The proposed Arabic-VQA system consists of five modules, namely question pre-processing, textual features extraction, visual features extraction, features fusion from both modalities, and answer prediction. Our experiments for the Arabic-VQA system have concentrated on the question channel, where two question-tokenization approaches, three word-embedding approaches, and four LSTM networks with different architectures have been investigated. By considering all possible combinations of these question pre-processing and representation approaches, 24 different Arabic-VQA models have been developed on the VAQA dataset. For all these Arabic-VQA models, the techniques used in the remaining modules remained the same.

For question tokenization, we had to investigate whether splitting the question tool into a separate token is necessary or not. Concerning question word embedding, in the beginning, we followed the traditional approach of including a fully connected embedding layer. Thereafter, two fine-tuned Word2Vec models with the CBOW and SG architectures from the Aravec2.0 tool have been investigated. Regarding textual feature representation, we have investigated both unidirectional and bidirectional LSTM networks, once with a single hidden layer and once with two hidden layers. A pre-trained VGG-16 model has been utilized for image representation. The extracted visual and textual embeddings are fused by applying element-wise multiplication. Lastly, answers are predicted using an MLP of two fully connected layers.

Experiments indicate that utilizing the fine-tuned CBOW and SG word embedding models from AraVec2.0 outperform the traditional approach of training a fully connected embedding layer. The VQA model that treated the question tool as a separate token, utilized the fine-tuned SG word embedding model from AraVec2.0, and one-layer Uni-LSTM for question representation is demonstrated to be the best Arabic-VQA model, achieving an accuracy of 84.936% on our VAQA dataset.
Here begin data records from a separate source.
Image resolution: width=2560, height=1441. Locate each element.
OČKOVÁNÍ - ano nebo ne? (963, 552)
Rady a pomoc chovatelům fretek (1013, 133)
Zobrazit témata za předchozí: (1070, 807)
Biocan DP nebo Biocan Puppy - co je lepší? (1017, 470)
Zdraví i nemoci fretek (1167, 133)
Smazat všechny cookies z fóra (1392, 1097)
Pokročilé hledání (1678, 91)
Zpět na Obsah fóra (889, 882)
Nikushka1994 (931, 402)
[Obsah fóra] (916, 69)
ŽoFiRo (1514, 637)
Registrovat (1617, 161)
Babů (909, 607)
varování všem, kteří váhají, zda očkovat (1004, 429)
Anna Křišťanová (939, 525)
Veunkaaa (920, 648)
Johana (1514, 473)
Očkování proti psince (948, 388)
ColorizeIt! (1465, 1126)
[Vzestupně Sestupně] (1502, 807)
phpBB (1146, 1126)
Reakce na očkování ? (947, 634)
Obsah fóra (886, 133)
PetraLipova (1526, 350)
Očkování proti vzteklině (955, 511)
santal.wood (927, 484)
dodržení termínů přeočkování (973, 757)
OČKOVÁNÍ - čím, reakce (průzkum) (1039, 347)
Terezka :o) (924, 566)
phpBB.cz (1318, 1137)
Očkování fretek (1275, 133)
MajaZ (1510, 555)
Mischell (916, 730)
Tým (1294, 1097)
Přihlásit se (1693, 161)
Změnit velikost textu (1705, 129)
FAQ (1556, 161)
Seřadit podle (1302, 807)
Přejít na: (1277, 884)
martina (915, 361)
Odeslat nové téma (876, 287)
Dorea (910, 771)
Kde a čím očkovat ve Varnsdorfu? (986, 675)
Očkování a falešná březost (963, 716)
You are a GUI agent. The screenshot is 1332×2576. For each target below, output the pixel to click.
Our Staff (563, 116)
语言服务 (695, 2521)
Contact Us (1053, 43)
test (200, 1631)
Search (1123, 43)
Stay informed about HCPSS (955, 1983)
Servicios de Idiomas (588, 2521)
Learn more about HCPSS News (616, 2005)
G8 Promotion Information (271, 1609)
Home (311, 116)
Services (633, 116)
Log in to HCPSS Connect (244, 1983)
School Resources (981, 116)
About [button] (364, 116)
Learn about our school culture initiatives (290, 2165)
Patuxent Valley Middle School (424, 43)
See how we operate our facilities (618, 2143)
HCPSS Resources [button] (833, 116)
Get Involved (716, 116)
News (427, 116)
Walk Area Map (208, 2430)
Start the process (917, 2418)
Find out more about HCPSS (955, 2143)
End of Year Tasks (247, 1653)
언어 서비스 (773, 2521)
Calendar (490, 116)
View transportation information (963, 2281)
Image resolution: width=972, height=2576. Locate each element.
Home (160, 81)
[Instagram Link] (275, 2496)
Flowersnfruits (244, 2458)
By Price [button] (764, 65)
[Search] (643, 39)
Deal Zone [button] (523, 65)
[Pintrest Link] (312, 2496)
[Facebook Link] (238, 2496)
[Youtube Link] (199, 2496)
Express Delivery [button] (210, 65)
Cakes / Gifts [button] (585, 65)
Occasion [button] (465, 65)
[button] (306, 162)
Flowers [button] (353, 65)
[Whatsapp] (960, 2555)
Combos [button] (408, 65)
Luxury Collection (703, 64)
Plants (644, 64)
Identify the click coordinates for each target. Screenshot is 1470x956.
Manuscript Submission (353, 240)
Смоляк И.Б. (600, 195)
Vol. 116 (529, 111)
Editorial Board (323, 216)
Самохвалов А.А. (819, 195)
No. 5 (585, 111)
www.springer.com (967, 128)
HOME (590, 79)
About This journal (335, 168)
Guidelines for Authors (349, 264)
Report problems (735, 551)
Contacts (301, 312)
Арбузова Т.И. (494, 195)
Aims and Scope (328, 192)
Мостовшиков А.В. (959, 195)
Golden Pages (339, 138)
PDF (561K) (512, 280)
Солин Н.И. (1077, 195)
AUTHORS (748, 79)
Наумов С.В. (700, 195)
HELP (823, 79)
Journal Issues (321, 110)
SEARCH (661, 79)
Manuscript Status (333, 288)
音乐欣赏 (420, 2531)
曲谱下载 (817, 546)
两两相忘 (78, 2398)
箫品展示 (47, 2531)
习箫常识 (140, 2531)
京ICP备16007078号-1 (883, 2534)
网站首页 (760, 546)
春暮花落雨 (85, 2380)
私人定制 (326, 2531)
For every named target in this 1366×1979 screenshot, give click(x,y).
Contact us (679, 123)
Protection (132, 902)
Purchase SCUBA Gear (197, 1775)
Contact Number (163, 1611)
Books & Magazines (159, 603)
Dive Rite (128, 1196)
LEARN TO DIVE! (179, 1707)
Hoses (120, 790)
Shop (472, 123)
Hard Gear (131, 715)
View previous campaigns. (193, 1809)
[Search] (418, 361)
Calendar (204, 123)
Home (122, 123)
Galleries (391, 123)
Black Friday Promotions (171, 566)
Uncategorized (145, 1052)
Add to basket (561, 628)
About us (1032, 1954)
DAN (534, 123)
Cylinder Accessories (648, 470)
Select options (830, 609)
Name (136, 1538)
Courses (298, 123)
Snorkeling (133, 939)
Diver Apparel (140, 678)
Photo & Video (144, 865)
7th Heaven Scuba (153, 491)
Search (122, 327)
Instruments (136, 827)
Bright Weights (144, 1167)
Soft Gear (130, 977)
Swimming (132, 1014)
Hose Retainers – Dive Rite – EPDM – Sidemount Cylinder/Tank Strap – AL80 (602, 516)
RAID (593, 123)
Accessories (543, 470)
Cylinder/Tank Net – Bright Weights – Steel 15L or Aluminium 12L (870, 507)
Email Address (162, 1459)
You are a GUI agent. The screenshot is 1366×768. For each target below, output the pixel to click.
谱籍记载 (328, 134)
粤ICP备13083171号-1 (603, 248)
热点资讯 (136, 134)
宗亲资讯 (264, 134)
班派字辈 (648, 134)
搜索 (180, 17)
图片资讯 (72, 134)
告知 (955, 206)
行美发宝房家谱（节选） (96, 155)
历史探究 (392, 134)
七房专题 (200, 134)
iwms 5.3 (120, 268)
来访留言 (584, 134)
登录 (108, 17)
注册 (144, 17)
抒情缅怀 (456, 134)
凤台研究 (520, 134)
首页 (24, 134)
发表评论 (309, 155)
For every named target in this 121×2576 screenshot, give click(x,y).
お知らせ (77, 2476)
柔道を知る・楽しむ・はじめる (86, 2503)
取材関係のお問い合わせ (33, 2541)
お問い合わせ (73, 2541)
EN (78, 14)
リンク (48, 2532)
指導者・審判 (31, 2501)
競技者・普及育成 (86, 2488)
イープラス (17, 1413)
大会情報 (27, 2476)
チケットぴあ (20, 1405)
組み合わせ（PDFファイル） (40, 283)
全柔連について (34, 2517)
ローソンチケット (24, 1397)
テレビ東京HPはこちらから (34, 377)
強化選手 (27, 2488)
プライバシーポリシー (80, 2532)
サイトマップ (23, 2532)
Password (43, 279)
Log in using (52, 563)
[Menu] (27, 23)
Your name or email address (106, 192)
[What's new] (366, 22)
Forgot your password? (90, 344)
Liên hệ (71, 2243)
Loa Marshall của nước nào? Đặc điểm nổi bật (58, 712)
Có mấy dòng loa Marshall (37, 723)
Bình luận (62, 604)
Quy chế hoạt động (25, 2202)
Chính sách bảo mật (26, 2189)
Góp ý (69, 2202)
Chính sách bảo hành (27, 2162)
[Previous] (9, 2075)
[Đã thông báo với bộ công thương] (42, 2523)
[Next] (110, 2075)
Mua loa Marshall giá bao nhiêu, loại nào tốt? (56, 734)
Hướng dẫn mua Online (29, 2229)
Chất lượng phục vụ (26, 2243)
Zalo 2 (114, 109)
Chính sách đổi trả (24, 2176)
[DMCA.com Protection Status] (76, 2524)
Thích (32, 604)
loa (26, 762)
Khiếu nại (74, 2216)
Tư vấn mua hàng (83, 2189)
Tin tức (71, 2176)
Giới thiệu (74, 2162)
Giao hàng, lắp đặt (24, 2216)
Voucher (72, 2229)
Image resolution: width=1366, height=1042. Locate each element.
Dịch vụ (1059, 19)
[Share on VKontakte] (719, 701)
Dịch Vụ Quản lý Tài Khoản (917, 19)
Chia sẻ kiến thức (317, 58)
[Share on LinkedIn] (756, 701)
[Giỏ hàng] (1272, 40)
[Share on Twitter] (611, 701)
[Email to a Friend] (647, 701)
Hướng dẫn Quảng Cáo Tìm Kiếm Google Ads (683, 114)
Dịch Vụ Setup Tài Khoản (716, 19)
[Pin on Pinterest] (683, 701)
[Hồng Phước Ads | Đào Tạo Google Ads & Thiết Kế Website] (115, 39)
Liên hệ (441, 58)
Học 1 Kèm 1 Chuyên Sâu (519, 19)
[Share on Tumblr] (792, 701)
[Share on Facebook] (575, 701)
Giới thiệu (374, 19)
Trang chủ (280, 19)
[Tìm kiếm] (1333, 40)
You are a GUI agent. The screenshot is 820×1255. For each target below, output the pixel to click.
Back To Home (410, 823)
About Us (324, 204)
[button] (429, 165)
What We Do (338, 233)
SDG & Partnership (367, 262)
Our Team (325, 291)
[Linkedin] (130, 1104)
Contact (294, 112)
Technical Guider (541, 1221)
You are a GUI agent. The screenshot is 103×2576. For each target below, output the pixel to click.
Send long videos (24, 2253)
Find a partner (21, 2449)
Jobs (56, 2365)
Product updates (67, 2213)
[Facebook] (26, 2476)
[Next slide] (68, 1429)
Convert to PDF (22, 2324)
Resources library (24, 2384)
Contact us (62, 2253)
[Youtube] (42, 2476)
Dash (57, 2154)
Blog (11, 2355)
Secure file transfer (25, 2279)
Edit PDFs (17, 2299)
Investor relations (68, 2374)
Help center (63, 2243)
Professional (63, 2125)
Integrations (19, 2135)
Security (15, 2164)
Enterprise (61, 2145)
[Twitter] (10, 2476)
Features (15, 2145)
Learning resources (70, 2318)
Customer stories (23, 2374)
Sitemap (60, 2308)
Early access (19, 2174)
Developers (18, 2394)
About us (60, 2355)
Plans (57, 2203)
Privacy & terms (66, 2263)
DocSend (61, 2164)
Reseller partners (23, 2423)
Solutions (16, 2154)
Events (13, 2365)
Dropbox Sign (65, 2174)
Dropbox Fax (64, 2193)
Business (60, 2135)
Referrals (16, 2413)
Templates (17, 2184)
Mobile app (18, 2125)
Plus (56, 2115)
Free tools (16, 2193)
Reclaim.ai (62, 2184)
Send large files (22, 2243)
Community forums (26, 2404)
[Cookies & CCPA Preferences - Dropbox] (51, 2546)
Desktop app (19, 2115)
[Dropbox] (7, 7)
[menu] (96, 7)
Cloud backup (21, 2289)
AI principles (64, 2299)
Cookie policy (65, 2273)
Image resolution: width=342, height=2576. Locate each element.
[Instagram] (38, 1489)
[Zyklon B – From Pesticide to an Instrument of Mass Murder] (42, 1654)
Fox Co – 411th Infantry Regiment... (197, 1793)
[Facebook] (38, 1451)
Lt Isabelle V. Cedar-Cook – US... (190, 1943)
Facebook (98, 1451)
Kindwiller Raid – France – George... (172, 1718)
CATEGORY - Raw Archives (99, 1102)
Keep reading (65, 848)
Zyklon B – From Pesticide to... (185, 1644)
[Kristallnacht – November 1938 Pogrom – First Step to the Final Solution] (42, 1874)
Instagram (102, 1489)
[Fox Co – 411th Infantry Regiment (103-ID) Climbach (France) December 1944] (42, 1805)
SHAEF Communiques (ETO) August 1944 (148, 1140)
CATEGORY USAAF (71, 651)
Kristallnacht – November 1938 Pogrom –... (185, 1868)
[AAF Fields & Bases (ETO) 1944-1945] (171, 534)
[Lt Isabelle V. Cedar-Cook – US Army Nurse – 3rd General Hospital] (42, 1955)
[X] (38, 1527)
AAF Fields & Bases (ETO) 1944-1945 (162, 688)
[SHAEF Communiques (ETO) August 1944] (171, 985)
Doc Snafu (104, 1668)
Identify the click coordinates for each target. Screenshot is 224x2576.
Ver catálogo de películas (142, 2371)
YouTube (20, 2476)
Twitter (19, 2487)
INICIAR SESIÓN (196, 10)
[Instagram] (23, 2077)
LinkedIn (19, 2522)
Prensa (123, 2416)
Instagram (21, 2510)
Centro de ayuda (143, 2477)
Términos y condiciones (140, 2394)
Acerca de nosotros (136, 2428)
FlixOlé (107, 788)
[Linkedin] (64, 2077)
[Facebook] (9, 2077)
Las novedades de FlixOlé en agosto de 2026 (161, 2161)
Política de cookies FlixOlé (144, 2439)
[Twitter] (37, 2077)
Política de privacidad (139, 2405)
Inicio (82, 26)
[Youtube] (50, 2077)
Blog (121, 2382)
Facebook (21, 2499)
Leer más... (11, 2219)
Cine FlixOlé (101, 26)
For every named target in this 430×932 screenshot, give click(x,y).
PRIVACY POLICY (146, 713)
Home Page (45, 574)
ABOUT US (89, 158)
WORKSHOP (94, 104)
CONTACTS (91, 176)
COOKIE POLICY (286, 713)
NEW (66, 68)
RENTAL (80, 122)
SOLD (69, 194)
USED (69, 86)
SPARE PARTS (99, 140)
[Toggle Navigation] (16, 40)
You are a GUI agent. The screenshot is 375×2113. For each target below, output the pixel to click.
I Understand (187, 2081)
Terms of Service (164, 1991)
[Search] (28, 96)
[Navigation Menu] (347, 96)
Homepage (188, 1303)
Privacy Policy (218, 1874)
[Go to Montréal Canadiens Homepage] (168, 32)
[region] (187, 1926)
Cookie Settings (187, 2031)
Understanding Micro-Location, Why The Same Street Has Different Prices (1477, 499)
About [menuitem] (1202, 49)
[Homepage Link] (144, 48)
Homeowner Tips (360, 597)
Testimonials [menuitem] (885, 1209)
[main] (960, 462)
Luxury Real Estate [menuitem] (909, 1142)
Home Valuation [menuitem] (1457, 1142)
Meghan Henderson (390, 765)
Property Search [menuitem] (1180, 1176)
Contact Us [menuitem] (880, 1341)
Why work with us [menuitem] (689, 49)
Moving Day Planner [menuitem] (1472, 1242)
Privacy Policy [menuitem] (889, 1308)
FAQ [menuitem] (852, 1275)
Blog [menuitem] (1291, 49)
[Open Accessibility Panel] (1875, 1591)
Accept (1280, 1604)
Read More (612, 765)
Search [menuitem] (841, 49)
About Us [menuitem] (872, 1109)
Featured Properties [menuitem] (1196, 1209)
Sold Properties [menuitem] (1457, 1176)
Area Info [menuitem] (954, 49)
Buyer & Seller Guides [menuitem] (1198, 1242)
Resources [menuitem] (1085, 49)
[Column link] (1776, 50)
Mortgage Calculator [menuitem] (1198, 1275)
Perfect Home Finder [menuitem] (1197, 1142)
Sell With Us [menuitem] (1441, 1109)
Compared with other VQA systems with a similar framework developed on different VQA datasets in another natural language, considering only their performance on yes/no questions according to our scope, the achieved performance on the VAQA dataset is good and still comparable to the performance on other VQA datasets for the same type of questions.

In future, we will devote our efforts to expanding the VAQA dataset to increase its size and complexity, by adding more images, other question types, and answers. Other plans aim to investigate how well the attention mechanism can contribute to an Arabic-VQA system in both modalities, and to investigate different approaches in the remaining modules as done in the question channel.